To address these difficulties, a simplified version of statistical discourse analysis (SDA) is used (Chiu, 2008a; Chiu & Khoo, 2005). First, missing data can reduce estimation efficiency, complicate data analyses, and bias results. Computer simulations showed that estimating the missing data with Markov Chain Monte Carlo multiple imputation (MCMC-MI) addressed these missing data issues more effectively than deletion, mean substitution, or simple imputation (Peugh & Enders, 2004). Second, to capture the tree structure of branches of messages, a variable identifies and stores the message to which the current message responds along a thread (in Fig. 23.1 for example, message 4 responds to message 2 [not message 3]), thereby enabling identification of any ordinal predecessor of any message along a thread.
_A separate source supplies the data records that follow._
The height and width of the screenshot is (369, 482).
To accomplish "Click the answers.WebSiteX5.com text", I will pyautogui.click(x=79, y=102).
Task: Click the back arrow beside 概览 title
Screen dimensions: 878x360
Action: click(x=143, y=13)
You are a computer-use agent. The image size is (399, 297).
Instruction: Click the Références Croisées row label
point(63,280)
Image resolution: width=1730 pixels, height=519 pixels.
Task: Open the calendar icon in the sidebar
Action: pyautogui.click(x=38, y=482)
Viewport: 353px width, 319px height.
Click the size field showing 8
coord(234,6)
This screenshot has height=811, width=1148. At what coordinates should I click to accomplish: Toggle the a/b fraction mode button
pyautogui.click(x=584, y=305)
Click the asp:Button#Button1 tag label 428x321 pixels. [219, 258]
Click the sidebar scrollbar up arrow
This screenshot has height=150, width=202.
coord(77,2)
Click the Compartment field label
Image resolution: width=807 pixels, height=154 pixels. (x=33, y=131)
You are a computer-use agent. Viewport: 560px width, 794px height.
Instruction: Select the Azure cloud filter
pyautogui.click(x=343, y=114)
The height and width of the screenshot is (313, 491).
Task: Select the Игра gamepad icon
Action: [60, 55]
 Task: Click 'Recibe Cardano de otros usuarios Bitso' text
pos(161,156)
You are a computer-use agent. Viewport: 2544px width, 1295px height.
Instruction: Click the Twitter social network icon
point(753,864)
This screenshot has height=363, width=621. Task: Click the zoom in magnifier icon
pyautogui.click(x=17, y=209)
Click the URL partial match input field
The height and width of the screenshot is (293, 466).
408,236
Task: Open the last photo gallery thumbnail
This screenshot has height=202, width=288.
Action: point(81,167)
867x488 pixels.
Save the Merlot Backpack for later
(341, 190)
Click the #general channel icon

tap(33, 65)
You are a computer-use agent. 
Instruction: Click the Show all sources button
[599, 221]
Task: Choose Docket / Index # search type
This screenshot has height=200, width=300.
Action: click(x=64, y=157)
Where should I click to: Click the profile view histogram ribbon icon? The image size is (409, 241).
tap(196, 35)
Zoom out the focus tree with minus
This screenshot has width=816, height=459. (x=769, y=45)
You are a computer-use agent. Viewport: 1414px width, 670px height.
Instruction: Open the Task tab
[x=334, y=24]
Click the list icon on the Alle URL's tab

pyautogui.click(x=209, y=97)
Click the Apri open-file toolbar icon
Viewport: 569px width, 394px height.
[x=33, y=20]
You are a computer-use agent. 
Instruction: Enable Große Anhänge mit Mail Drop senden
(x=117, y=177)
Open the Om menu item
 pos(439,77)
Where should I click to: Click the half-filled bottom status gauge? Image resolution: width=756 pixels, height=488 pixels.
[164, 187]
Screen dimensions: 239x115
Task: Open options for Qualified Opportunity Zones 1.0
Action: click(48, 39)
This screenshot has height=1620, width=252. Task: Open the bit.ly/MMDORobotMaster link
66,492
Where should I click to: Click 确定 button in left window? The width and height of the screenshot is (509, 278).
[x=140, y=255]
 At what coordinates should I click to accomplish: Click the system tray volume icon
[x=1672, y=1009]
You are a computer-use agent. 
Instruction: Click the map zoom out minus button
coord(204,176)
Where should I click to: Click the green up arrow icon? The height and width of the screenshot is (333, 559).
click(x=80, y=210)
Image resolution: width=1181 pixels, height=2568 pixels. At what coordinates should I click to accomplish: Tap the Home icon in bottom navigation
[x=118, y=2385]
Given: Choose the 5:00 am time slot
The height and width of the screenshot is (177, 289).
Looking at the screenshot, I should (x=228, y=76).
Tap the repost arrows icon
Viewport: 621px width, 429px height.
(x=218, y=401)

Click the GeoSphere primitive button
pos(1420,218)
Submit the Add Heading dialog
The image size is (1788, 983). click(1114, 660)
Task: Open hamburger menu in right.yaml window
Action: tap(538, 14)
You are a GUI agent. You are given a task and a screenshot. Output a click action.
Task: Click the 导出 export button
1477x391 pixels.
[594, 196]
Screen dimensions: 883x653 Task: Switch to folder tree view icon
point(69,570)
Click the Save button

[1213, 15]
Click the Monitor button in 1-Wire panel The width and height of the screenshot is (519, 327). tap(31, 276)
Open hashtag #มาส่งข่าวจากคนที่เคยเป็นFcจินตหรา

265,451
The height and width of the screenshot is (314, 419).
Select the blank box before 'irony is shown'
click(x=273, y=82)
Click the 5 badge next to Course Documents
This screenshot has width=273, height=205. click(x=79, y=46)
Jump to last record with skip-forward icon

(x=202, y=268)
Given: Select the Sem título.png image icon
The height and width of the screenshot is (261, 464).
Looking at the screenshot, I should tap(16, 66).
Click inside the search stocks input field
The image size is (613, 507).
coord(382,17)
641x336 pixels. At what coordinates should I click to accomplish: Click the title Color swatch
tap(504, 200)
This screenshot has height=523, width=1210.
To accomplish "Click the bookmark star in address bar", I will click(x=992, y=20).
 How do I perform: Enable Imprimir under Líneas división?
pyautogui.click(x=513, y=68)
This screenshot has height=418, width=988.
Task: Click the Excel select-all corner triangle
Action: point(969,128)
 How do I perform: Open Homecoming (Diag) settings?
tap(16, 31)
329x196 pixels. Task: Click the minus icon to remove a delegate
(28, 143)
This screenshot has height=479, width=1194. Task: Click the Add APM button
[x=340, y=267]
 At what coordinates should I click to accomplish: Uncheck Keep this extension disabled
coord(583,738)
Third, messages within the same topic (especially those near one another) likely resemble one another more than messages across topics, so they are likely not independent. Modeling messages across topics requires multilevel analysis (Goldstein, 1995; also known as hierarchical linear modeling, Bryk & Raudenbush, 1992). Fourth, resemblances among adjacent messages can result in serial correlation of errors if not modeled properly (Kennedy, 2008). An I ² index of Q-statistics can test messages across many topics simultaneously for serial correlation, which can be modeled if needed (Goldstein, Healy, & Rasbash, 1994; Huedo-Medina et al., 2006; Ljung & Box, 1979).

The four dependent variables were binary and infrequent (new fact, ask for explanation, theory, and summarize). To model a binary dependent variable, Logit or Probit is used. When dependent variables occur far less than 50 % of the time, standard regressions will yield biased results. To remove this bias, King and Zeng’s (2001) bias estimator is used. Multiple outcomes can have correlated residuals that underestimate standard errors. To model several dependent variables properly, a multivariate outcome analysis is needed (Goldstein, 1995).

The explanatory variables can include sub-threads of messages, have interactions across levels, yield indirect effects, show false positives, or yield different results during robustness tests. Sub-threads of explanatory variables are modeled with vector auto-regression (VAR, Kennedy, 2008). To model interactions across levels, multilevel random effects are used (Goldstein, 1995). As single-level mediation tests on nested data can bias results downward, multilevel M-tests test for indirect, multilevel mediation effects, in this case, messages within topics (MacKinnon, Lockwood & Williams, 2004). Testing many hypotheses of potential explanatory variables increases the likelihood of a false positive (Type I error). To control for the false discovery rate (FDR), the two-stage linear step-up procedure was used, as it outperformed 13 other methods in computer simulations (Benjamini et al., 2006). To test the robustness of the results, three variations of the core model can be used. First, a single outcome, multilevel model can be run for each dependent variable. Second, subsets of the data (e.g., halves) can be run separately to test the consistency of the results for each subset. Third, the analyses can be repeated with the original data set.

Analysis Procedure

After MCMC-MI estimation of the missing data to yield a complete data set (Peugh & Enders, 2004), the message to which each message responded was identified to store the data set’s tree structure. Then, four process variables in students’ messages (new fact, ask for explanation, theory, and summarize) were simultaneously modeled as follows (Chiu & Khoo, 2005).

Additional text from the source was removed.